Immediately it lets out an alarm, a chemical sharp with outrage and fury at finding an alien, an intruder, in this place. As the scent passes outwards it is picked up by tunnel guards and other castes that have remained close to the exterior. The message is passed on and multiplied.
Portia drops on the ant beneath her and kills it with one bite, removing its head as she did with the others, although she knows she cannot bluff her way out of this one. Instead she scuttles up the spire again, seeking as much height as it will give, and seizes the crystal from the top.
She secures her two trophies to her abdomen with webbing, even as the ants begin to swarm out over the exterior of their colony. She sees plenty there with tools and modifications that she is suddenly no longer sufficiently curious to investigate.
She jumps. An unassisted leap from the spire would land her in their very midst, to be savagely held and stung and dismembered alive. At the apex of her upward spring, though, her hind legs kick out their burden of carefully folded silk, forming a fine-spun net spread between them that catches the wind Portia was so carefully measuring earlier.
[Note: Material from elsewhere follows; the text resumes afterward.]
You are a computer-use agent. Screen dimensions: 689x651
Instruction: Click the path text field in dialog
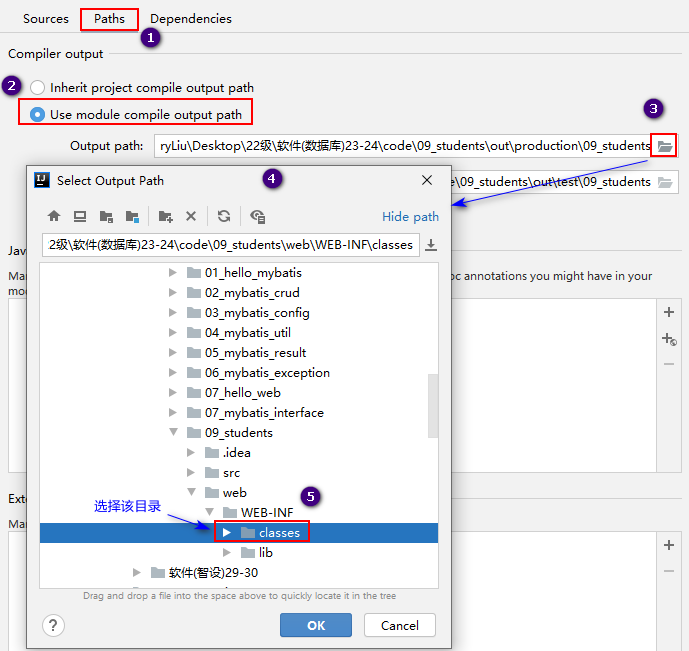pyautogui.click(x=230, y=245)
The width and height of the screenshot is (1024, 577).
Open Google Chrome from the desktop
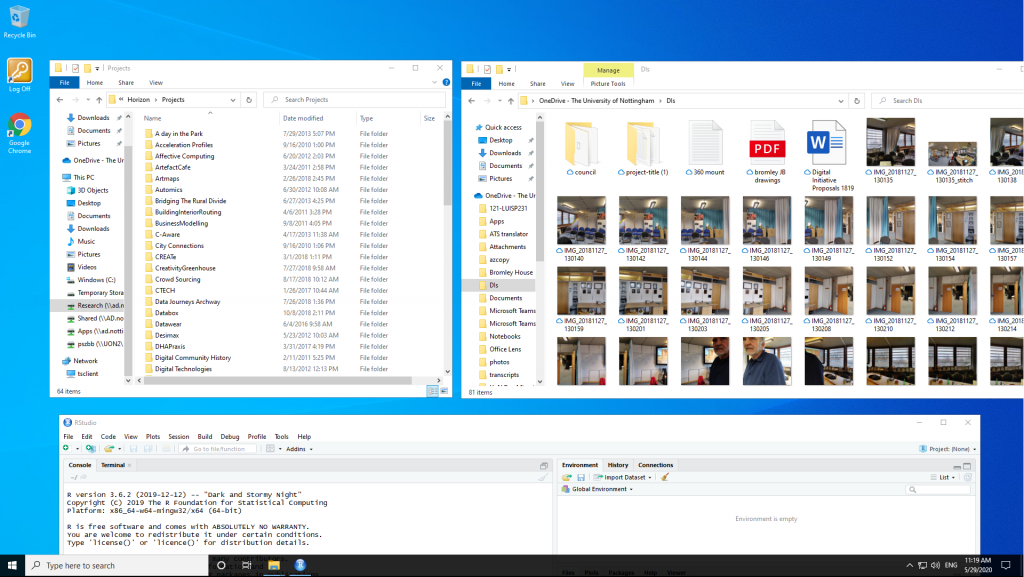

It is not taking her quite back towards Bianca and the others, but she has no control over that. At this moment her chief priority is to get away , gliding over the heads of the enraged insects as they lift their metal-sheathed mandibles and try to work out where she could have gone.
Her descendants will tell the story of how Portia entered the temple of the ants and stole the eye of their god.
Guyen took his time over his decision, as the Gilgamesh followed its long curving path around this solitary island of life in the vast desert of space, its trajectory constantly balanced between the momentum that would fling it away and the gravity that would draw it in.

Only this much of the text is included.